His second greatest impression: the resilience of the stricken Filipinos. Though the challenges of reconstruction are huge, he found people hard at work rebuilding their simple homes and lives.

He often read and heard the exhortations "Bangon!" — Rise Up — and "Tindog!" — Stand Up.

"That's kind of what the people were doing. They were rallying. They were determined to carry on."

REDWOOD REBORN: It was sad for Slater Middle School kids and other passers-by to witness the felling of an ailing redwood tree in a yard on Sonoma Avenue.

But residents Rich and Karla Reid purposely left a stump taller than a man. Today, people passing by enjoy seeing a woodcarver's flair transform what's left of the tree into a piece of fanciful and forever art.

So far there are tower steps, a gnome and, on top, a floral flourish. Much of the rest of the tree will reappear in the yard as raised beds.
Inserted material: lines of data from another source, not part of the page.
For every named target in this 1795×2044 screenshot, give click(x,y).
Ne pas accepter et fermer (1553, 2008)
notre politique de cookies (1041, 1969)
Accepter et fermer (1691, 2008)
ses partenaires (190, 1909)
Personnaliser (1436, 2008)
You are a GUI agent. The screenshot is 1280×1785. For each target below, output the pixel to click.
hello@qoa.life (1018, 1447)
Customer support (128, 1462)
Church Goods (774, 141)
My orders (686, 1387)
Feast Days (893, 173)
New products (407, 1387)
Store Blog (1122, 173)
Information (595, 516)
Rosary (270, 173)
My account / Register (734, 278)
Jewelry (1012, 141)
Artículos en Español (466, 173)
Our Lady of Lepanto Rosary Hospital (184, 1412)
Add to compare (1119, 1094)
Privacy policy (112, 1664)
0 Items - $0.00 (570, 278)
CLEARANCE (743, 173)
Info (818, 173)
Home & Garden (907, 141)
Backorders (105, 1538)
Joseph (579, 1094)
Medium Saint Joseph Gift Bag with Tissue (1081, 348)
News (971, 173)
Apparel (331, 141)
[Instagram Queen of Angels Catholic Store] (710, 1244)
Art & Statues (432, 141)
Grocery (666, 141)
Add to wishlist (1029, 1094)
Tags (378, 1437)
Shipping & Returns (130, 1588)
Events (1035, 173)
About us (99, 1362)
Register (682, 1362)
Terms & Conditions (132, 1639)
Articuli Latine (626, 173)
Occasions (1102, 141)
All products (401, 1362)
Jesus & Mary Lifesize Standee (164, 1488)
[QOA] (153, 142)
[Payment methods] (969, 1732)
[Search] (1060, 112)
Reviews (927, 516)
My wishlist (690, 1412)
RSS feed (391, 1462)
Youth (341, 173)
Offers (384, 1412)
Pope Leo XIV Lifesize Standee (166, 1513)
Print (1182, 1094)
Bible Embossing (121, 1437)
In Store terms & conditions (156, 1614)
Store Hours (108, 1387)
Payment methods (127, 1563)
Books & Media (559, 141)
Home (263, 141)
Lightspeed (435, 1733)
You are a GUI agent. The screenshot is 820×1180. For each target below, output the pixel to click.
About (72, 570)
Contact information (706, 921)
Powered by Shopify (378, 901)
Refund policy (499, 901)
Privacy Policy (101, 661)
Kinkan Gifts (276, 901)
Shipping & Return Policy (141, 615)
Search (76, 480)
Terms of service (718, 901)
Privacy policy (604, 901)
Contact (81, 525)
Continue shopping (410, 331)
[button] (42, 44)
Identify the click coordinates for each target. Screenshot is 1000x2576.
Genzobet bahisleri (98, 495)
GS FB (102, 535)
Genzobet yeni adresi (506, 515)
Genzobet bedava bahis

IT'S RED, IT FLIES and come Saturday morning (weather permitting) a REACH ambulance-helicopter will deliver the master elf to the Sonoma County Airport.

Santa Claus is set to touch down at about 10:30 and to listen to children's Christmas wishes at the Pacific Coast Air Museum until 4.

REACH and the Active 20-30 Club are working with the public, nonprofit PCAM to get Santa here safely and lawfully. Flying reindeer and an open-air sleigh don't cut it with the FAA.